All through his high school years, Krebs had an unusual summer job. He worked for a St. Louis fur-trading company harvesting seals in the Bering Sea. Each summer he travelled by train for three days to Seattle, then by boat for seven days up the west coast of Canada to the northern islands. Krebs was curious about all the wildlife on the islands.

After getting his bachelor of science (BSc) degree, Krebs moved to Vancouver to study at the University of British Columbia with Dennis Chitty, who was (and still is) the world expert on lemmings. Krebs obtained a master of arts (MA) and a doctorate (PhD) in zoology, then after a two-year fellowship at Berkeley, California, he went back east to teach zoology at Indiana University. In 1970 Krebs returned to Vancouver and he has been there ever since as a professor of zoology at UBC.

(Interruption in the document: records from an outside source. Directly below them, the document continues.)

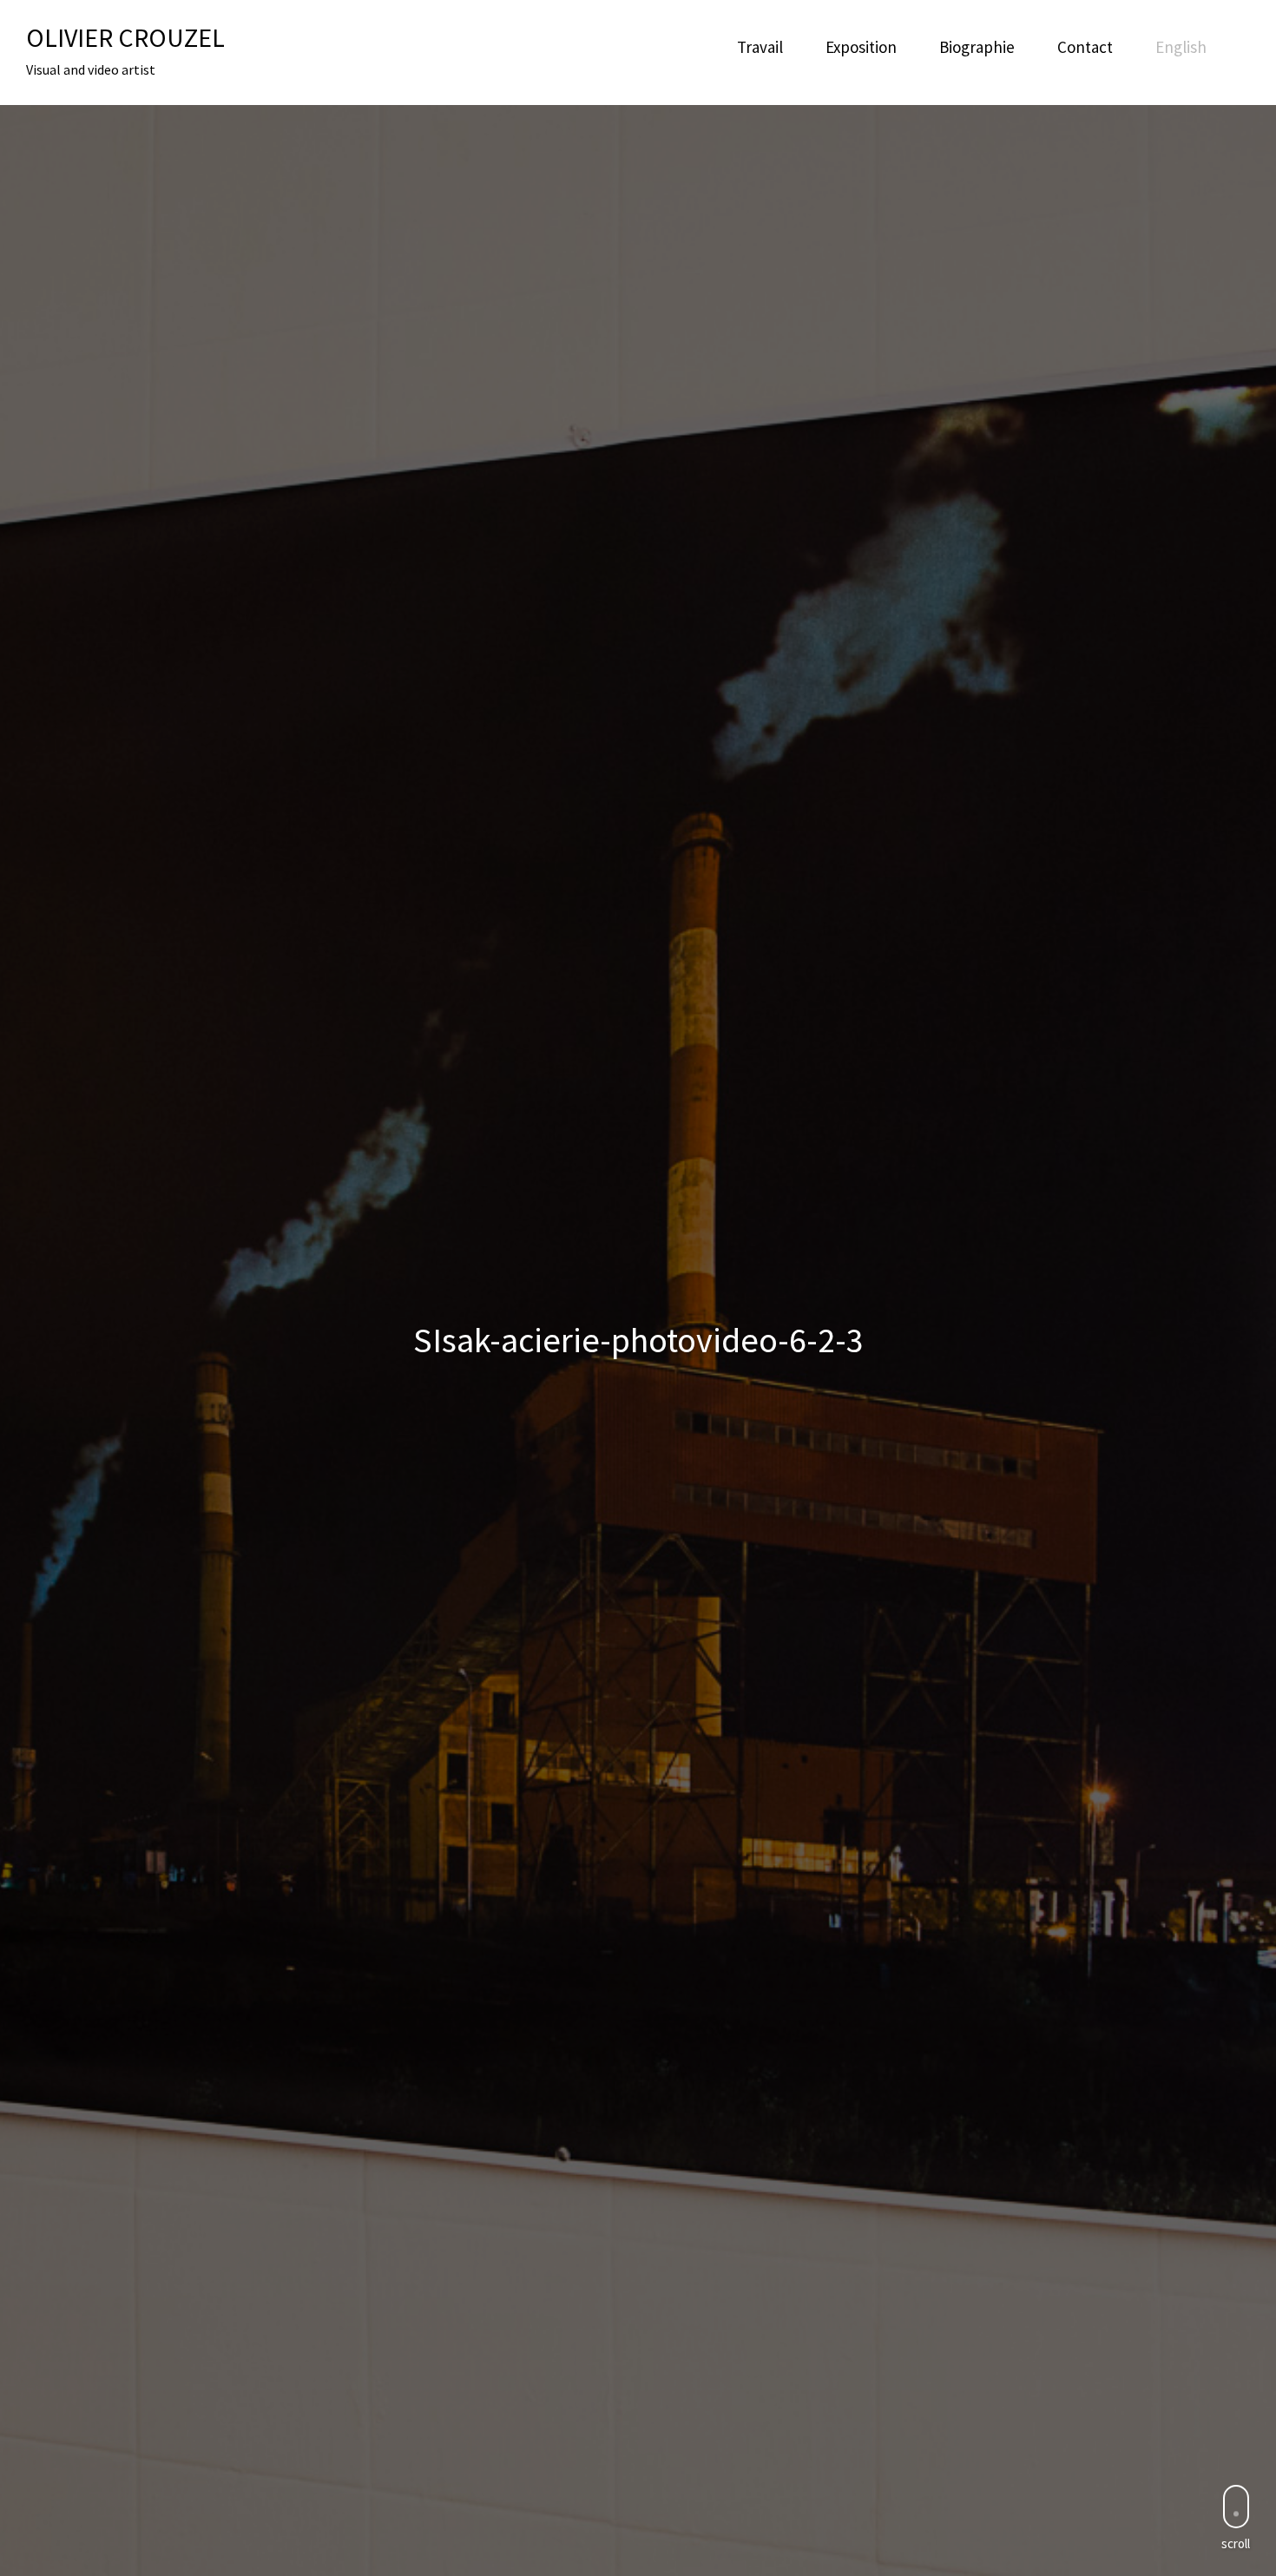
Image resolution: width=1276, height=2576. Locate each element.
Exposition (861, 46)
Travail (760, 46)
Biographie (977, 46)
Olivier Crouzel (125, 37)
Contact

In 2002 Krebs retired from teaching and began spending part of the winter working with the Rodent Research Group at the Commonwealth Scientific and Industrial Research Organisation in Canberra, Australia, to help them figure out why house mice in Australia reach very high populations at irregular intervals and cause extensive damage to grain crops. He also continues to work on snowshoe hares and other animals of the boreal forest in southwestern Yukon, Canada.

Krebs’ textbook, Ecology, is the standard teaching text for ecology courses worldwide. His interests have become a family affair. His wife is a research associate in ecology at UBC and often goes on field trips with him. His son works for the B. C. Ministry of the Environment, and his daughter is an expert on birds.